Exercise requirements: Look below for the line containing "Task: Click the Posesión statistic label"; from there through the line containing "Task: Click OK in the Solver Run dialog", both lines included, please set down each line exactly and nothing else.

*** Opening Materials provided ***

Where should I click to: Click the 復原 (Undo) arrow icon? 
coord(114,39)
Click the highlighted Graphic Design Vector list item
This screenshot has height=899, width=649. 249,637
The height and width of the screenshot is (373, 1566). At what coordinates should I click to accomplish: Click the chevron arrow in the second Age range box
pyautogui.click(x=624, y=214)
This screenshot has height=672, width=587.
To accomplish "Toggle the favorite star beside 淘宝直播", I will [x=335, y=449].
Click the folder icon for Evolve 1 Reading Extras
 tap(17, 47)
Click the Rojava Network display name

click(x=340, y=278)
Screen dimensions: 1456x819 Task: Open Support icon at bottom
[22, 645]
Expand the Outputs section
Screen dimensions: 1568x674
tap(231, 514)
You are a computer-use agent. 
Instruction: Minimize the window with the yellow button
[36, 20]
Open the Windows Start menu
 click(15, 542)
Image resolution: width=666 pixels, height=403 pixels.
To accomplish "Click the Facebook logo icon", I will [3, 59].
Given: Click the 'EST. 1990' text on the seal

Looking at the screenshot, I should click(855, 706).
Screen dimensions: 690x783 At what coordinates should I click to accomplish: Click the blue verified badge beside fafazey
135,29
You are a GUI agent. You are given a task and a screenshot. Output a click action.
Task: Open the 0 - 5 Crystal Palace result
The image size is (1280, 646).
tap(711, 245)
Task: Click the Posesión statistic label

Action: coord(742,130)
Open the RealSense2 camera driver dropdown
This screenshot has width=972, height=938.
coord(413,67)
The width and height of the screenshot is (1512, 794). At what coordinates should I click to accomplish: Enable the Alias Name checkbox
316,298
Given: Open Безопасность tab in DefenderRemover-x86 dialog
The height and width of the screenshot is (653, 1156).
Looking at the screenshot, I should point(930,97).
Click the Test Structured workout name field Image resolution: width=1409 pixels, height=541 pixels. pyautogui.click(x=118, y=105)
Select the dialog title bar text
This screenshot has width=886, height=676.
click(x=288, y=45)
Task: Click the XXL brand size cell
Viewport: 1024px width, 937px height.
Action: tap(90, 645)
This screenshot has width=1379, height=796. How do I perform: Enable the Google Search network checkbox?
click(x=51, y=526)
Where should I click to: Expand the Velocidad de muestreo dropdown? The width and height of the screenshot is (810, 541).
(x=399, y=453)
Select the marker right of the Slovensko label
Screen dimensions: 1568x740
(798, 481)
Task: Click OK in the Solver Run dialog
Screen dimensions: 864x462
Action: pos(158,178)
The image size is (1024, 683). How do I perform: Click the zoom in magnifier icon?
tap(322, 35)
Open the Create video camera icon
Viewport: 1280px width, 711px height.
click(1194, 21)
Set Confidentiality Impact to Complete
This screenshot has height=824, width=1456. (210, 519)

*** Closing Materials provided ***

Result of the task:
Task: Click the Posesión statistic label

Action: coord(742,130)
Open the RealSense2 camera driver dropdown
This screenshot has width=972, height=938.
coord(413,67)
The width and height of the screenshot is (1512, 794). At what coordinates should I click to accomplish: Enable the Alias Name checkbox
316,298
Given: Open Безопасность tab in DefenderRemover-x86 dialog
The height and width of the screenshot is (653, 1156).
Looking at the screenshot, I should point(930,97).
Click the Test Structured workout name field Image resolution: width=1409 pixels, height=541 pixels. pyautogui.click(x=118, y=105)
Select the dialog title bar text
This screenshot has width=886, height=676.
click(x=288, y=45)
Task: Click the XXL brand size cell
Viewport: 1024px width, 937px height.
Action: tap(90, 645)
This screenshot has width=1379, height=796. How do I perform: Enable the Google Search network checkbox?
click(x=51, y=526)
Where should I click to: Expand the Velocidad de muestreo dropdown? The width and height of the screenshot is (810, 541).
(x=399, y=453)
Select the marker right of the Slovensko label
Screen dimensions: 1568x740
(798, 481)
Task: Click OK in the Solver Run dialog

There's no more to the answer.